Evidence suggests that, in areas of myelin damage, the ability of oligodendrocytes to repair the myelin sheath (remyelination) is impaired. Although defects in the growth of oligodendrocyte precursor cells were thought to be the cause, recent data indicate that mature cells also fail to properly remyelinate nerve fibers in MS lesions.

“The molecular barriers that prevent [oligodendrocytes] from producing myelin are poorly understood, and no effective treatments are available that reverse myelin damage or promote remyelination,” Lu and his colleagues wrote.

To better understand those barriers, the team first examined oligodendrocyte function in post-mortem tissue samples from MS patients with both active and inactive demyelinated lesions. While levels of mature oligodendrocytes in MS lesions were comparable to healthy brain regions, the cells inside lesions were epigenetically silenced.

Epigenetics refers to cellular processes that control the activation or deactivation of gene expression without altering a gene’s DNA sequence. Here, epigenetic silencing, or suppression of gene activity, was found to be the barrier that prevented oligodendrocytes from remyelinating nerve fibers in MS lesions.

After screening a library of compounds to find those that block enzymes involved in epigenetic silencing, ESI1 (epigenetic-silencing-inhibitor-1) was identified as the most potent, boosting myelin production by about five times compared with the second-strongest compound.

When demyelination was induced in mice, ESI1 promoted remyelination and increased myelin thickness when the myelin repair processes had already begun. ESI1 also enabled the production of new myelin on regenerated nerve fibers following induced nerve damage.

ESI1 was then evaluated in a well-characterized MS mouse model called experimental autoimmune encephalomyelitis, or EAE, which, like in MS patients, has immune-mediated damage to the myelin sheath. Without treatment, EAE mice developed chronic hindlimb paralysis, but disease severity was markedly lower in ESI1-treated EAE mice.

In the lower spinal cord, the area most affected in EAE mice, ESI1-treated animals showed more signs of remyelination and less inflammation than controls, “suggesting that ESI1 may have an immunomodulatory activity,” the researchers wrote.
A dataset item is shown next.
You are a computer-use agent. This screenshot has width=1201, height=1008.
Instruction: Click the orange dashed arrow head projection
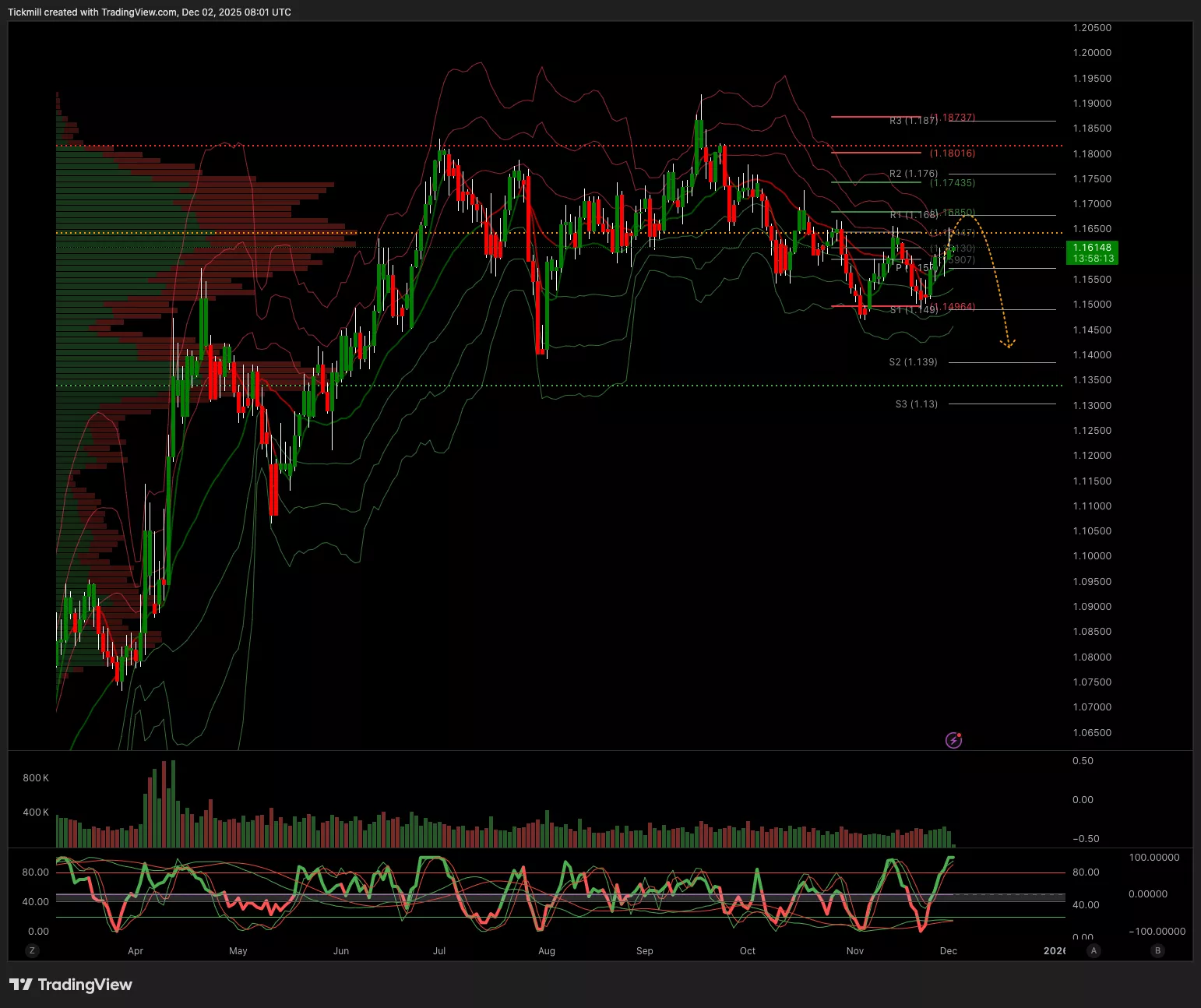[1008, 343]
In line with these findings, ESI1 significantly improved motor function and nerve cell communication in EAE mice.

ESI1 also boosted myelination in healthy-aged mice, slowed age-related cognitive decline, and stimulated remyelination following demyelinating injury.

To explore ES1’s potential effectiveness in MS patients, the team tested ESI1 in lab-grown brain organoids, which contain cells arranged in a three-dimensional architecture that resembles the human nervous system. Here, ESI1 promoted the activity of genes associated with myelin generation and stimulated myelin sheath extension.

Mechanism-of-action experiments demonstrated that ESI1 triggered remyelination by blocking the activity of an enzyme called HDAC3, a known epigenetic suppressor of gene expression.

But independent of HDAC3 inhibition, the compound also exerted its function by activating SREBP1a and SREBP2, proteins that drive the production of fatty acids and cholesterol in oligodendrocytes, the main components of the fatty myelin sheath. “Our study highlights the potential of targeting epigenetic silencing to enable CNS myelin regeneration in demyelinating diseases and aging,” the researchers wrote.

“This study is a beginning,” Lu said. “Prior to finding ESI1, most scientists believed that remyelination failure in MS was due to the stalled development of precursors. Now we show a proof of concept that reversing the silencing activity in [oligodendrocytes] present in the damaged brain can enable myelin regeneration.”